Nuevos conceptos de interpretación histórica pusieron fin a una pintoresca tradición
Quienes pintan algo más de medio siglo, no podrán dejar de recordar las pintorescas fiestas de los «gallegos» casarenses para cada 12 de octubre, conmemorando el «Día de la Raza», fecha de 1492 en la que el almirante genovés Cristóbal Colón llegó a estas tierras «descubriendo» América. Ese día muy temprano los españoles afincados en Casares, también sus hijos, salían en varias camionetas por las calles de la ciudad con un conjunto de gaiteros que interpretaban canciones españolas, mientras los alegres hijos de la madre patria de nuestra ciudad, ataviados con ropas típicas, bailaban jotas y otras danzas , anunciando jubilo-samente una fecha para ellos «patria». Delante de las camionetas el prócer «gallego» casarense don Antonio Cladera con su infaltable puro en sus labios, tiraba bombas de estruendo como para que la comunidad toda se despierte y participe del acontecimiento.
YA NO…
Pero bueno, otras interpretaciones, con menos nostalgia y más rigor histórico en el tratamiento de aquella epopeya, le dieron otro sentido a dicho suceso, entendiendo que lo realizado por la corona española de Isabel y Fernando, los Reyes Católicos, fue una conquista de territorio habitado por pobladores desde hacía 30 mil años, que habían desarrollado diversas culturas que en algunos casos los conquistadores las destruyeron.

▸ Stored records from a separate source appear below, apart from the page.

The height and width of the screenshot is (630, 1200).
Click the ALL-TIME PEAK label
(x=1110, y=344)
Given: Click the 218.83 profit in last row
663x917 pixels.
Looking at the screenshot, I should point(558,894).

Sea como fuere es imposible borrar esa nostalgia que significa el tener que resignar de aquellas fiestas, alejadas de toda otra connotación racista, en las cuales realmente festejaban la llegada de ellos como inmigrantes a nuestro país y en el caso que nos ocupa a Carlos Casares, donde, es justo decirlo, construyeron gran parte de nuestra identidad conjuntamente con las comunidades italiana y judía, y por qué no también con vascos, polacos y otros.

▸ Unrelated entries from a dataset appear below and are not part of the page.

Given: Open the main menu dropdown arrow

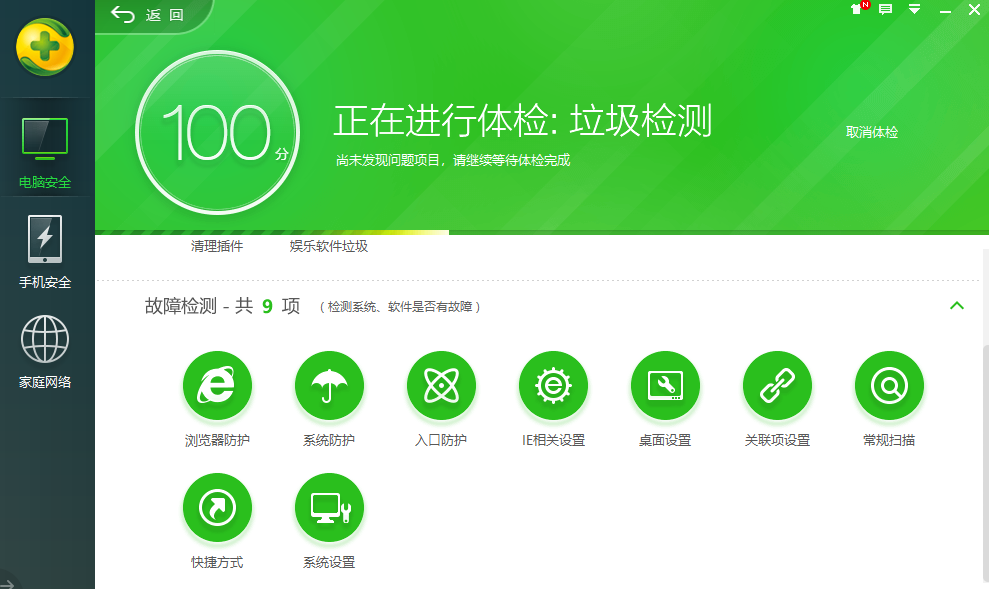Looking at the screenshot, I should 913,9.
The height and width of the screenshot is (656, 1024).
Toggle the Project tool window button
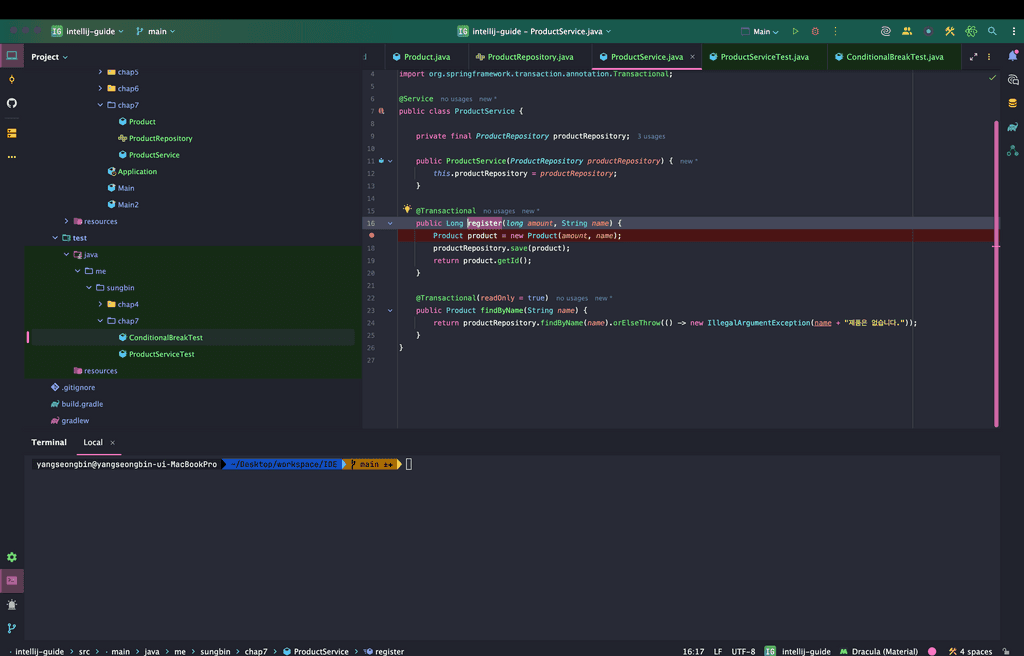tap(12, 56)
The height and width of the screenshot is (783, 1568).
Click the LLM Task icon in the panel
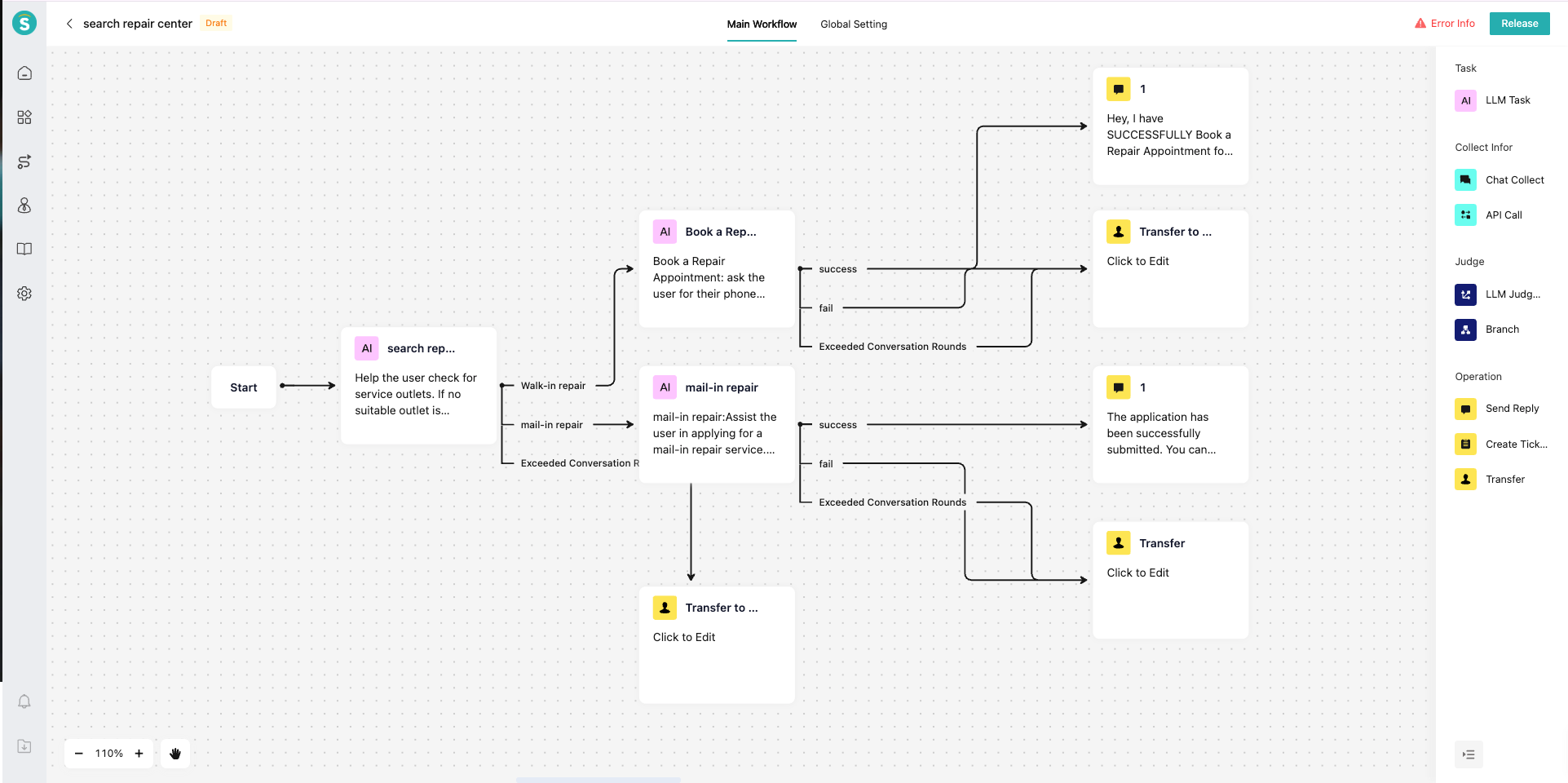point(1465,100)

No habrá más gaitas ni júbilo «gallego» los 12 de octubre, tampoco habrá romerías ni bailes callejeros con los vecinos inmigrantes desempolvando sus trajes típicos, pero igualmente quedarán por siempre aquellas imágenes, la música, y fresca la alegría de una comunidad cuya sangre llevamos una gran parte de los casarenses en nuestras venas.